Un recente studio, realizzato in collaborazione con il gruppo di ricerca in Psicologia del lavoro e delle organizzazioni del Dipartimento di Psicologia dell’Università degli Studi di Torino2, ha messo in luce come, in un campione di 724 rispondenti, bilanciati per distribuzione di genere, i livelli di recupero sono significativamente diversi tra donne e uomini. Sono stati presi in esame i costrutti di distacco psicologico, rilassamento, potenziamento (impegno in altre attività che generano risorse) e controllo sul tempo libero, rilevati attraverso l’adattamento italiano della scala di recovery di Sonnentag e Fritz (2007; Molino et al., 2016).

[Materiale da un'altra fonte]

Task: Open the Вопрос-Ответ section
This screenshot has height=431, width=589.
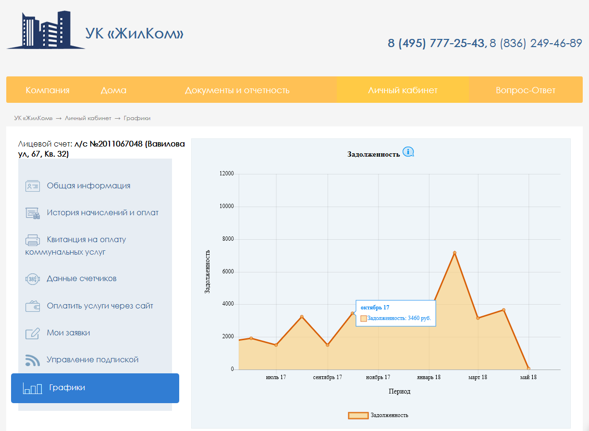Action: pyautogui.click(x=526, y=90)
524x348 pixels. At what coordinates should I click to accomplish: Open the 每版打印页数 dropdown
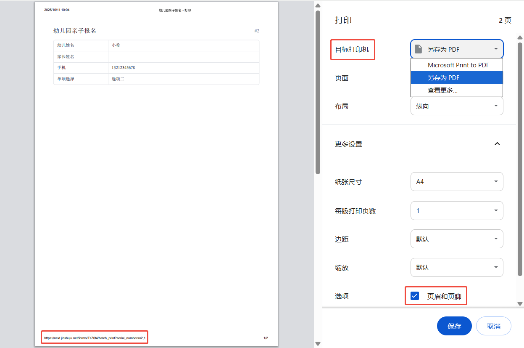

In particolare gli uomini presentano livelli superiori alle donne di distacco psicologico (uomini M = 9.8, DS = 3.46; donne M = 8.82, DS = 3.46; F = 15.23, p < .001), rilassamento (uomini M = 11.22, DS = 2,96; donne M = 10.67, DS = 3.26; F = 5.63, p < .01), potenziamento (uomini M = 11.13, DS = 2.61; donne M = 10.55 DS = 3.00; F = 7.62, p < .001). Questi dati portano l’attenzione su come sia difficile soprattutto per le donne preservare uno spazio di vita personale, oltre il lavoro e la famiglia, che rappresenta però una necessità per il benessere, in presenza di richieste molteplici, provenienti dai diversi domini di vita.